[go: up one dir, main page]

Re: index and table corruption

From: Jerry Sievers <gsievers19(at)comcast(dot)net>
To: "Anand Kumar\, Karthik" <Karthik(dot)AnandKumar(at)classmates(dot)com>
Cc: "pgsql-general\(at)postgresql(dot)org" <pgsql-general(at)postgresql(dot)org>
Subject: Re: index and table corruption
Date: 2013-12-19 20:42:49
Message-ID: 864n64373q.fsf@jerry.enova.com
Views: Raw Message | Whole Thread | Download mbox | Resend email
Thread:
Lists: pgsql-general

"Anand Kumar, Karthik" <Karthik(dot)AnandKumar(at)classmates(dot)com> writes:

> Thanks Shaun!
>
> Yes, we're getting synchronous_commit on right now.
>
> The log_min_duration was briefly set to 0 at the time I sent out the post,
> just to see what statements were logged right before everything went to
> hell.
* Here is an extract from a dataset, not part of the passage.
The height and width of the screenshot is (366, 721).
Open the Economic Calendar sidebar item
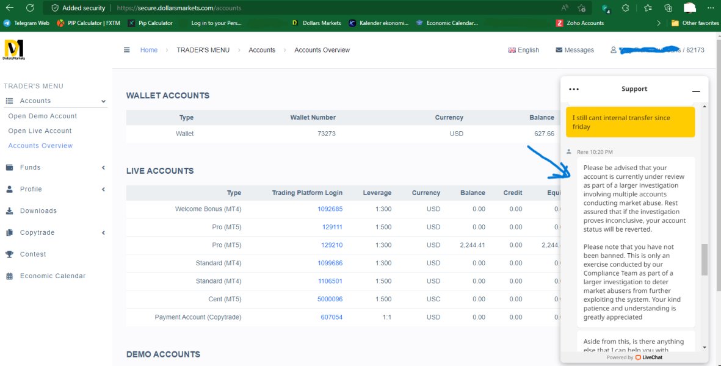[x=53, y=276]
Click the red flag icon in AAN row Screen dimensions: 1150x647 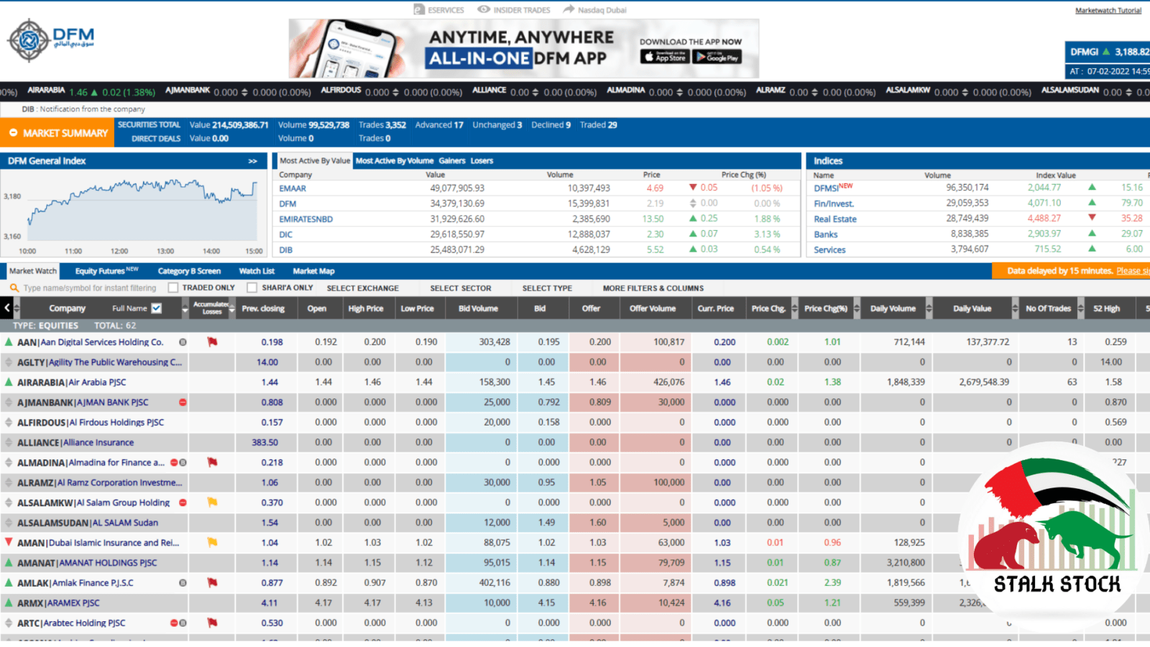[x=212, y=342]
Didn't yield much since we very quickly realized we couldn't cope
> with the volume of logs.
>
> We also noticed that when trying to recover from a snapshot and replay
> archived wal logs, it would corrupt right away, in under an hour. When
> recovering from snapshots *without* replaying wal logs, we go on for a day
> or two without the problem, so it does seem like wal logs are probably not
> being flushed to disk as expected.

Make sure your snapshots are atomic as you probably assume they are and
in fact must be if you expect a consistent cluster after startup and
crash recovery.

That is, if you are doing snaps at random times and not wrapping with
pgstart/stop backup() *and* replaying WAL till concisconsistent recovery
point.

If you're snapping something like a remote-site mirror running SAN
block-level replication, unless the snap is done at the end of flushing
all changed blocks since last tick, then the image you're snapping may
not be consistent.

I say that because, I came into a company that had been doing snaps this
way since eons ago and thought that since the clusters would start up
and could perform trivial checks, things were OK.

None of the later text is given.